-- TASK STATEMENT --
Retype the treasury management passage below word for word, everything from "In February 2009" down to "the forthcoming year.".

-- SOURCE TEXT --
====

2. That no amendments be made to current procedures as a result of the review of activities in 2009/10, with the exception that the prudential indictors be amended to incorporate the adjustment reported by the Head of Finance regarding Long Term Liabilities and detailed in the revised Appendix A attached.
Reasons for Decision
The Council has adopted and incorporated into its Financial Regulations, the CIPFA Code of Practice on Treasury Management in Local Authorities. This Code covers the principles and guidelines relating to borrowing and investment operations.
In February 2009 the Council approved a Treasury Management Strategy for 2009/10. The strategy was based upon guidelines in CIPFA’s Code of Practice on Treasury Management. The Code requires that a report be presented reviewing the strategy that was approved, the previous year’s activities and endorsing or amending current procedures for the forthcoming year.
The Strategy for 2009/10 set out the following objectives:
a) Keep investments short term (up to 1 year) to help fund the existing capital programme when needed and to make funds available to invest if rates increased;
b) The counterparty list was amended due to the banking structure changing with nationalised and part nationalised banks, banks with Government backing and Sovereignty stability coming under attack for bailing out the banking industry;
c) There was to be no planned borrowing, other than for short term cashflow purposes. The Council is currently debt-free.

====

(Records)
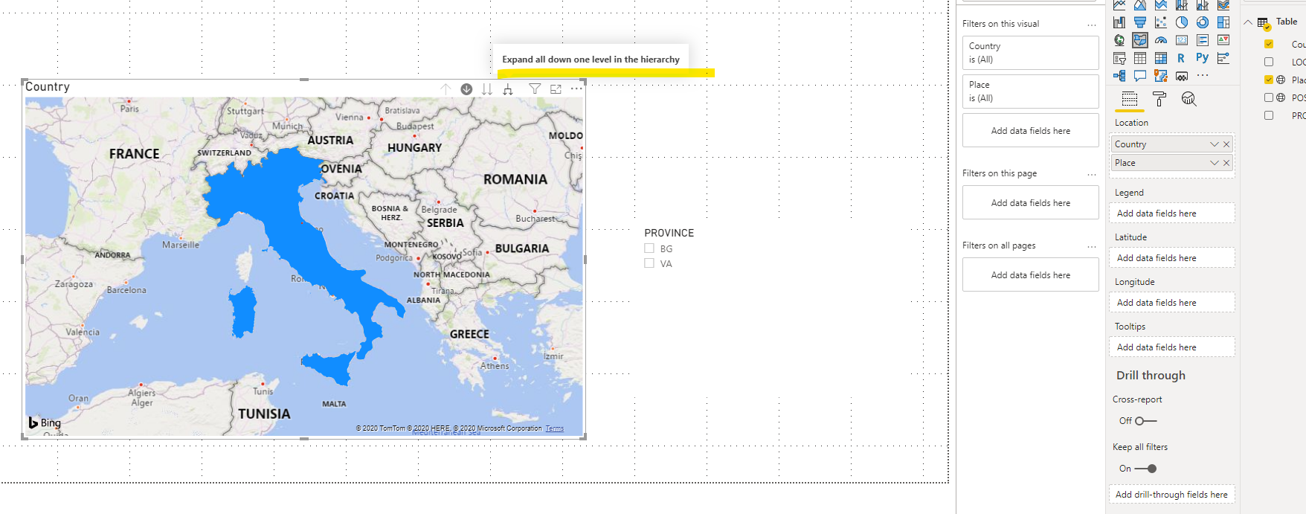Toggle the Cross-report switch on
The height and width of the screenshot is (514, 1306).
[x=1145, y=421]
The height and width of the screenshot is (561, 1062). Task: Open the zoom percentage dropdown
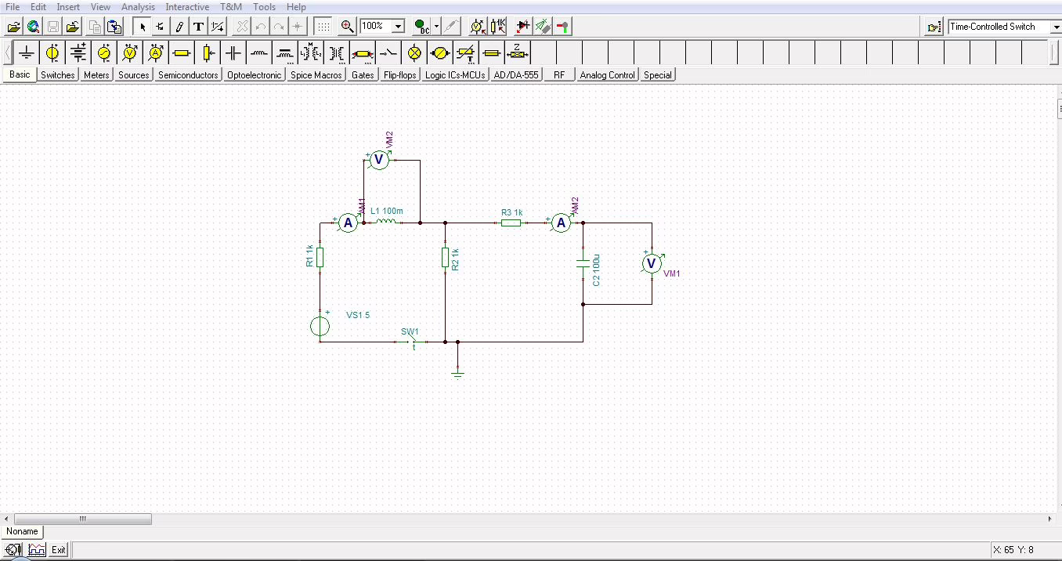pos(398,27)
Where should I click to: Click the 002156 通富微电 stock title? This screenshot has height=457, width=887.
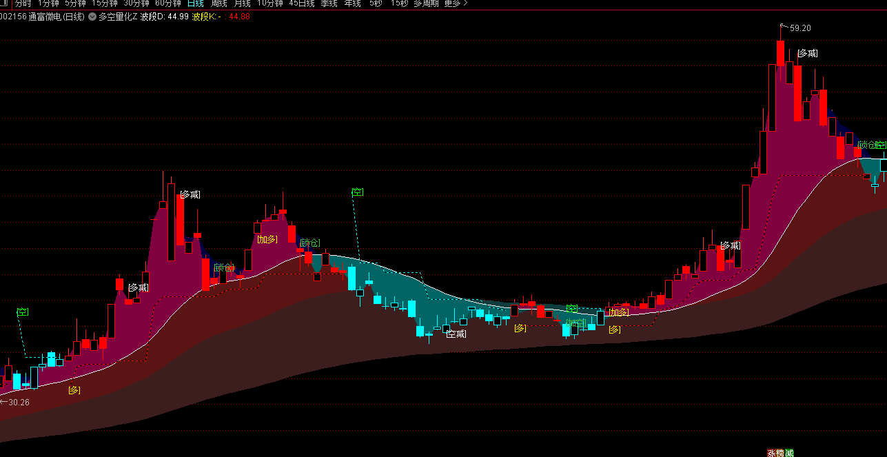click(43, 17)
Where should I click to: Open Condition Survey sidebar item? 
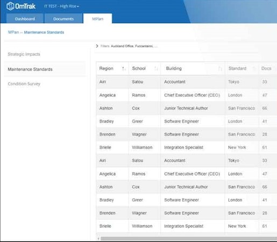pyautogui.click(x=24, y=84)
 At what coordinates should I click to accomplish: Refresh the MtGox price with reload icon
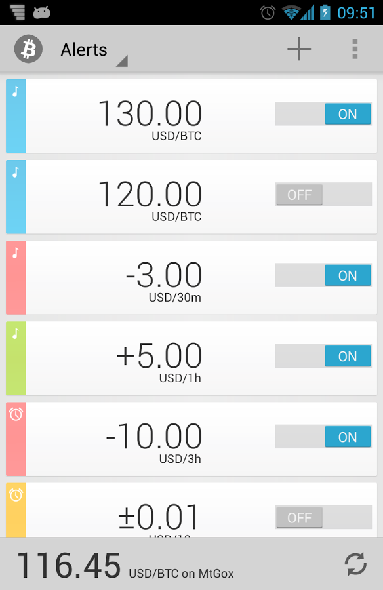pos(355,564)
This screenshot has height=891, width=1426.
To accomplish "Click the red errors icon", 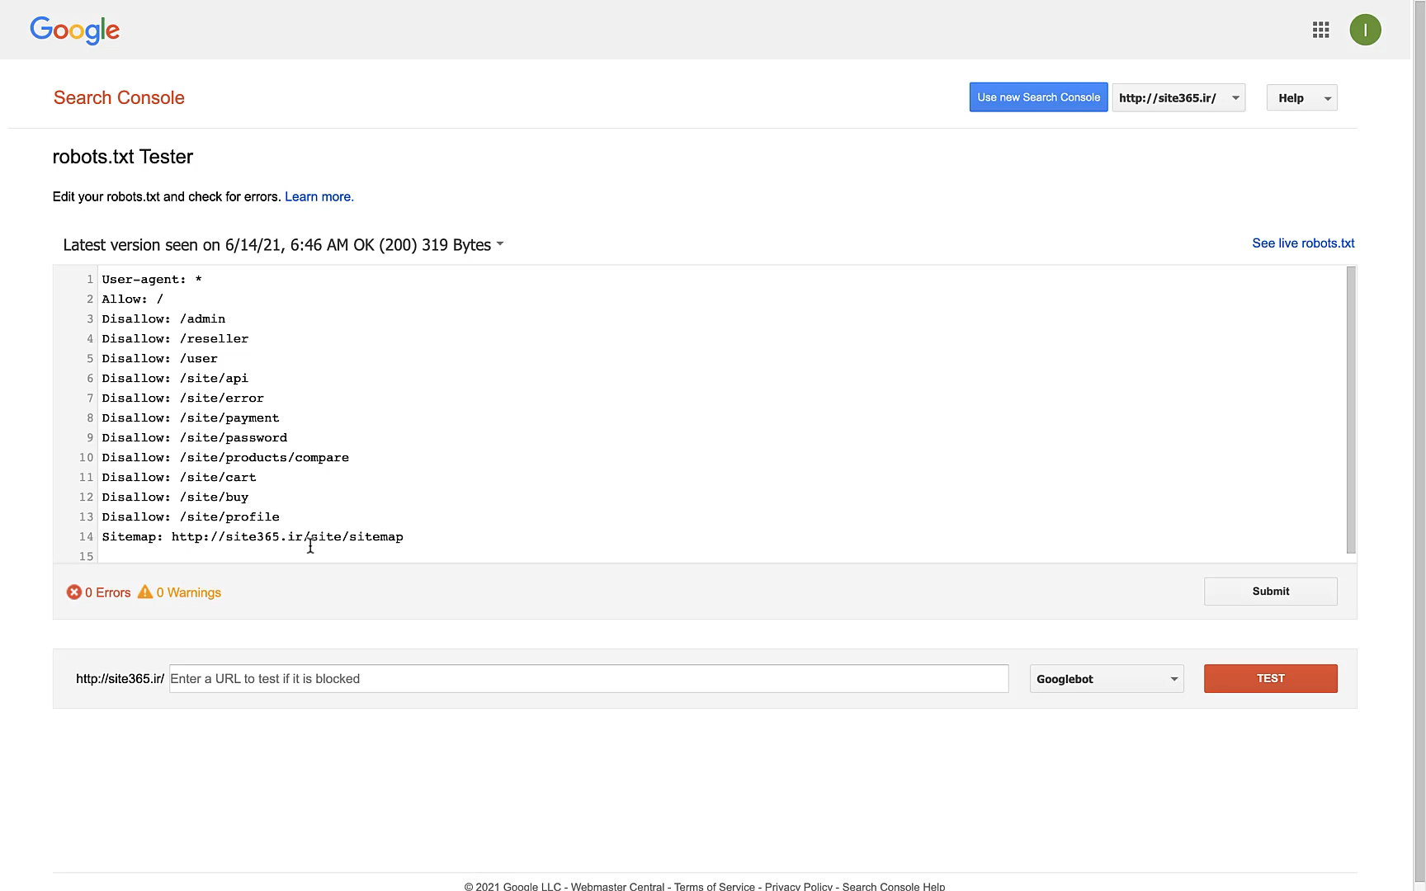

====

-- RIGHT ANSWER --
In February 2009 the Council approved a Treasury Management Strategy for 2009/10. The strategy was based upon guidelines in CIPFA’s Code of Practice on Treasury Management. The Code requires that a report be presented reviewing the strategy that was approved, the previous year’s activities and endorsing or amending current procedures for the forthcoming year.